• [Task]
From the post on the 1988 baseball season below, write out word for word the passage starting with "José Canseco and" and going on through "in voting. Huh.".

• [Excerpted passage]

..............................

Wait, is the lockout still going on? Seriously? My goodness…
Anyway, the Super Bowl is this Sunday! Who’s excited? I definitely am. This year, we have a showdown between the Los Angeles Rams and the Cincinnati Bengals, in a matchup where the majority of fans across the country probably don’t have a preference as to which team wins.
While the hosting Rams last made the Super Bowl only a few years ago in 2018, the Bengals actually have not made it to the big game since 1988, when they faced the San Francisco 49ers in Miami, losing by a score of 20-16. So for this week, I wanted to talk about that same year, as it happened in the sport of baseball. To the 1988 season we go!
José Canseco and Kirk Gibson won MVP
This was the only time in their careers that either outfielder would win MVP.
Canseco put on a show to win the AL MVP award, highlighted by a .307/.391/.569 slash line, 347 total bases, a .959 OPS, and, surprisingly, the first 40/40 season in MLB history, as he clobbered an MLB-leading 42 home runs. Canseco would take all 28 first place votes in what was by far the best season in his career.
Canseco’s unanimous victory shows how much voters were valuing home runs during that time; Hall of Famer and Red Sox legend Wade Boggs actually led the majors with a .366 batting average, a .965 OPS, and an 8.3 WAR in 1988, but only finished sixth in voting. Huh.

..............................

• [Dataset excerpt]
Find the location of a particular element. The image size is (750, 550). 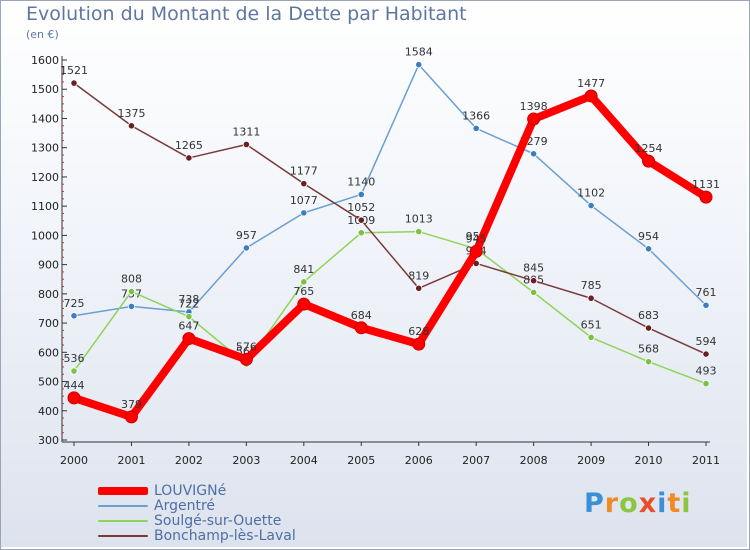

..............................

• [Answer]
José Canseco and Kirk Gibson won MVP
This was the only time in their careers that either outfielder would win MVP.
Canseco put on a show to win the AL MVP award, highlighted by a .307/.391/.569 slash line, 347 total bases, a .959 OPS, and, surprisingly, the first 40/40 season in MLB history, as he clobbered an MLB-leading 42 home runs. Canseco would take all 28 first place votes in what was by far the best season in his career.
Canseco’s unanimous victory shows how much voters were valuing home runs during that time; Hall of Famer and Red Sox legend Wade Boggs actually led the majors with a .366 batting average, a .965 OPS, and an 8.3 WAR in 1988, but only finished sixth in voting. Huh.